As part of RIG, I worked closely with Phil, Andy and Amanda (an absolute pleasure, you should hire them, seriously) to launch FRSTEE a few weeks ago. The most interesting thing about this project for me was the opportunity to work with rapid prototyping in a way that made economic sense. To build a micro-business in the heart of the Silicon Roundabout. That’s what Tech City is about no? I was told in 2000, while at my BA, that those technologies were the future of manufacturing. 11 years later, that’s still the message, but I’d like to think our little contribution gets us closer to that objective. Realistically though, rapid prototyping is still incredibly expensive when you want something that is beautiful, of variable size and made quickly. Qualities that DIY solutions don’t cope well with so far. I’m sure that’s only a matter of time mind you.
The design of businesses and the business of design
Building businesses is the kind of design work I find myself doing. It is a design activity in a strange way and my design background along with the experience of running Tinker has been invaluable. The most important skills I think I’ve developed are predicting future problems and handling money. 2 things I wish they would teach in design school to make young people a little more ready for industry. So here are some quick things I learnt in helping build FRSTEE.

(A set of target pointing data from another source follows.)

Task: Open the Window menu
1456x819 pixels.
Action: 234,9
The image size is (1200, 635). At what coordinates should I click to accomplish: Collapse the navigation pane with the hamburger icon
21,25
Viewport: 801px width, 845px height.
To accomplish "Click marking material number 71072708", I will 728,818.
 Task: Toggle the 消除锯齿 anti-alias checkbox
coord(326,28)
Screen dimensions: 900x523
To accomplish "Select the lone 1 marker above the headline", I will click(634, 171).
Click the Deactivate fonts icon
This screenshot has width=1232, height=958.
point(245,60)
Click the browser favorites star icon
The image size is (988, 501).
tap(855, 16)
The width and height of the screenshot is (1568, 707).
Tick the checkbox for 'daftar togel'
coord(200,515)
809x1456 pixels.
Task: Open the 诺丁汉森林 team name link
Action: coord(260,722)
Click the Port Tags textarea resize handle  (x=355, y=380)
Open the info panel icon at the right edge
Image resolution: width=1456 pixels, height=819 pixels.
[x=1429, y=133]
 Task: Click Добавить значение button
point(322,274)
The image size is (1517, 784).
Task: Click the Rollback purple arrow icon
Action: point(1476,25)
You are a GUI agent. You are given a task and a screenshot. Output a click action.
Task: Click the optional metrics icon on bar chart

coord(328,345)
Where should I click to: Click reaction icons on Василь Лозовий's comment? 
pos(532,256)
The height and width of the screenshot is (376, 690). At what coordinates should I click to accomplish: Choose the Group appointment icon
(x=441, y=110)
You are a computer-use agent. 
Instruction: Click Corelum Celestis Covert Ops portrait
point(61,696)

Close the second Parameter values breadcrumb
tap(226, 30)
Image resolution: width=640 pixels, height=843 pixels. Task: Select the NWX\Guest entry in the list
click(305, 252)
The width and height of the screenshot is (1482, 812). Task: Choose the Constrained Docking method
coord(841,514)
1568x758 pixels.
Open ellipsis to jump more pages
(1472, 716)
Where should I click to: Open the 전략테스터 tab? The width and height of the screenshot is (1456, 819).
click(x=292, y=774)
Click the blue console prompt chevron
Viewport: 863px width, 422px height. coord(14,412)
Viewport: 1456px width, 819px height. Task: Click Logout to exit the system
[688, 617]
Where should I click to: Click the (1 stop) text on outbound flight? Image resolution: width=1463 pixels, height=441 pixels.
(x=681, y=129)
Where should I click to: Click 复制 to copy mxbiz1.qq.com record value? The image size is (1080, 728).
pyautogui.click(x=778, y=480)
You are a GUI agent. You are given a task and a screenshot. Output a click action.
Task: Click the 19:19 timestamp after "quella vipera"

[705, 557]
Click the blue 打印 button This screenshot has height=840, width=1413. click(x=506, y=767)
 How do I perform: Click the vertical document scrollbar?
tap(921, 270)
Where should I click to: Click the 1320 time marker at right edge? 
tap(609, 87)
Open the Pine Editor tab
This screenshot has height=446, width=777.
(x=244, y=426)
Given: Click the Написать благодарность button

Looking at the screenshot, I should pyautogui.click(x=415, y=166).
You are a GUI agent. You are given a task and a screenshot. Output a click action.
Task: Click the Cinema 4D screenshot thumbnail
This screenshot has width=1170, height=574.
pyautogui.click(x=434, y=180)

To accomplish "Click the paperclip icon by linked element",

Things you need to remember when building a micro-business
1. You need someone to do the boring work
There’s a ton of boring work in a business. In this one, it’s about collecting the orders once they’ve been rapid prototyped (round the corner on Curtain Road at Inition), checking them, tying a festive piece of string through them, looking at orders, putting the right one in bubble wrap, in a box, printing out the address and stamp (using online stamps by Royal Mail) on a label and finally walking over to the post office to send them. Because each piece is unique, that pretty much prevents us from using smart fulfilment solutions like Amazon. All of this incredibly tedious work is done by Amanda. She is a star.
2. You need to worry about the smallest numbers.
Something to remember is that all of this costs money. Amanda’s time, packaging, stamps, boxes, bubble wrap, tape. Stuff you have to buy and cost out for every package you send out to make sure you’re still making some money somewhere down the line. Tricky when you can’t drive the cost of rapid prototyping much lower than it is, again because of how unique each is. Tricky also because charging too much for a bespoke product starts to feel like luxury and in these economically challenging times, that’s not a good idea. A glass ceiling in a way.
3. Never drop the ball
Not unlike launching a web service, you have to constantly be in touch with people. In our case that means our suppliers and customers. I live in a constant flow of emails, ordering supplies and keeping on top of everything. We send out orders every week so far and that feels good, a rhythm is setting in even if it’s a seasonal product.
4. Always work with awesome people who understand technology
Phil implemented a design that was initiated by Ben. He also built the connection between Andy’s ability to script designs in 3D and Paypal. Andy made the rendering easy and connecting it to Inition a breeze. Magic as far as I’m concerned. When you’re working with people who just understand the technologies they are working with and are willing to learn new things, things just get done much faster. After all these years I value a “yes maybe” much more than I value a “no but”. It’s an attitude that gets you through a lot in a business even a small one.